即ち、アラブ首長国連邦(UAE)のオイルマネーを基盤に設立されたグローバル人工知能(AI)企業である「G42」について、米国は、「中国本土にAI技術を流出させるルートになる恐れがある。」としてUAEに懸念を伝えたとの観測報道が、米国・ニューヨーク・タイムズによってなされました。ニューヨーク・タイムズは内部筋の話として、「G42が米国政府の監視対象リストに掲載された。」と報じ、中央情報局(CIA)のバーンズ長官、レモンド商務長官、ホワイトハウス国家安全保障会議(NSC)のタルン・チャブラ技術・安全保障担当上級部長らもUAE政府関係者に対して、「G42問題」について強い懸念を示したと報じています。この会社はUAEのタフヌーン・ビン・ザーイド国家安全保障局顧問が投資し、2018年にUAEの首都アブダビで設立された会社で、金融、医療、エネルギーなど様々な分野に事業を拡大する世界的なAIプラットフォーム企業であります。
最近もChatGPTを開発した米国のオープンAIとパートナーシップ契約を締結し、米国のシリコンバレーのスタートアップに独自開発したチップを利用したAIスーパーコンピュータを発注するなど、データプラットフォーム事業の拡大に力を入れている会社でもある。タフヌーン・ビン・ザーイド顧問は、「UAE建国の父」とされるザーイド元大統領の息子であり、ムハンマド・ビン・ザーイド・アール・ナヒヤーン大統領の弟であり、UAEの実力者であります。

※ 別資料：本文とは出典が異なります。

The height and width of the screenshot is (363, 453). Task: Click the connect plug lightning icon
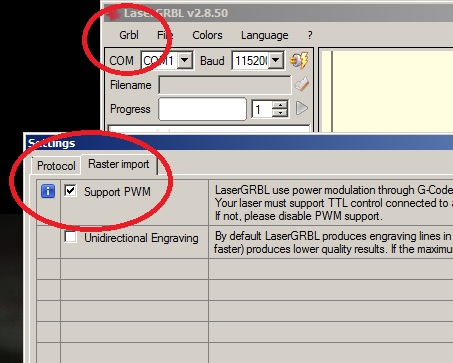pyautogui.click(x=299, y=61)
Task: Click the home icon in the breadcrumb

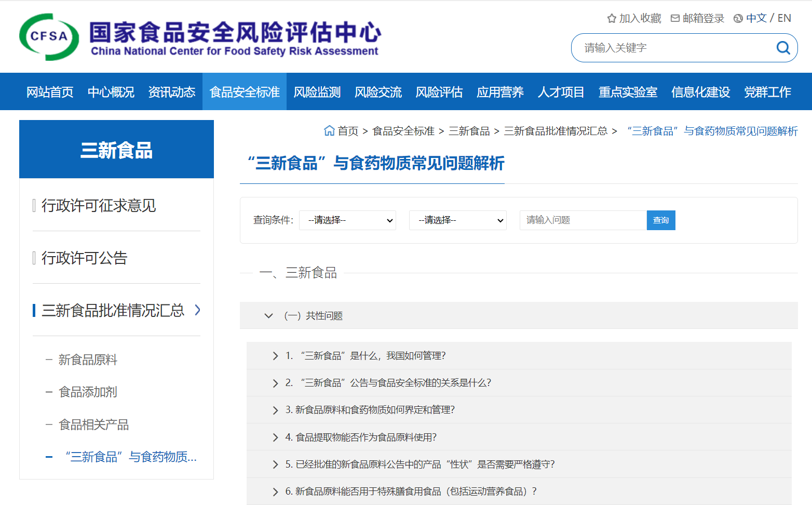Action: tap(329, 131)
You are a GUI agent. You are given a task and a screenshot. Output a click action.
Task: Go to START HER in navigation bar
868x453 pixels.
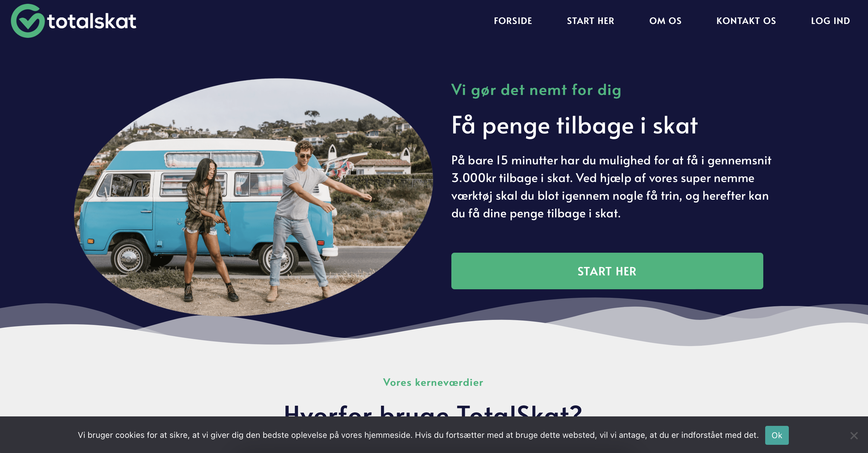(x=590, y=21)
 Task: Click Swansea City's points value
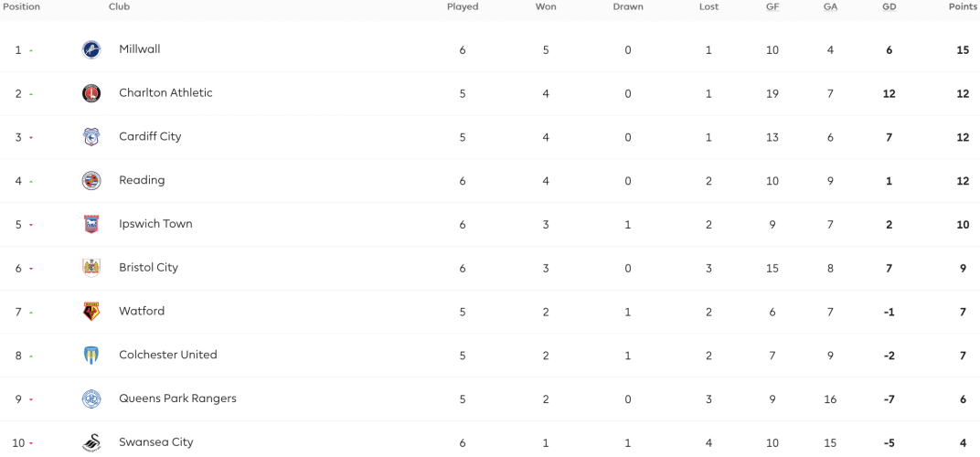coord(964,442)
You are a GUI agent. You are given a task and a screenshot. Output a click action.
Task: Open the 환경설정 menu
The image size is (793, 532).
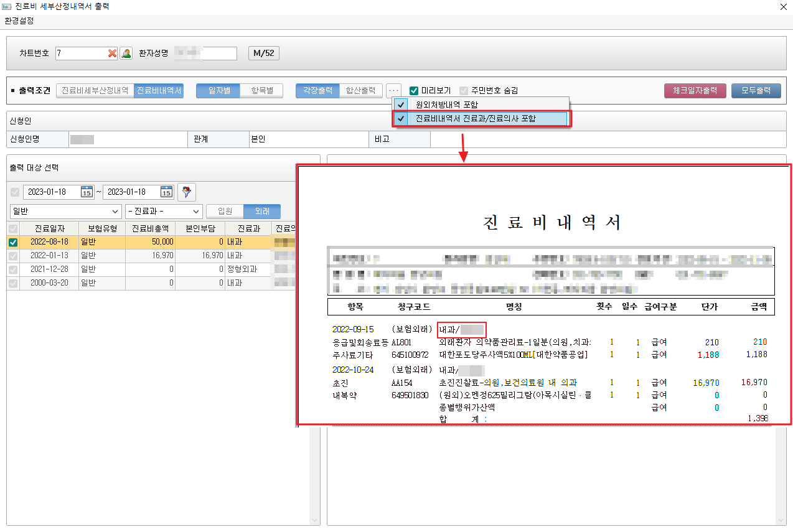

石油のみに依存する産業構造の変革を進めるUAE王家の1人でもあります。ニューヨーク・タイムズによると、CIAなど米国の情報機関は、G42が中国本土系通信機器メーカーのファーウェイ、製薬メーカーのシノファームなど複数の中国本土企業と提携しているとの報告書を取り纏めており、G42が数百万人の米国人のDNA情報まで、中国本土政府に引き渡す懸念があるとも指摘しています。
米国の情報機関はファーウェイが通信機器に通話の内容やデータを流すバックドアを仕掛けたと疑っています。また今年6月にタフヌーン・ビン・ザーイド顧問がホワイトハウスを訪問した際、サリバン国家安全保障担当補佐官は、「G42は中国本土企業との関係を断ち切るべきである。」と圧力を加えたとの報道もなされています。中国本土系でUAEの市民権を持つ肖鵬氏がG42のCEOであることも米国がG42に疑いの目を向ける理由の一つとも見られています。 今後の動向を注視したいと思います。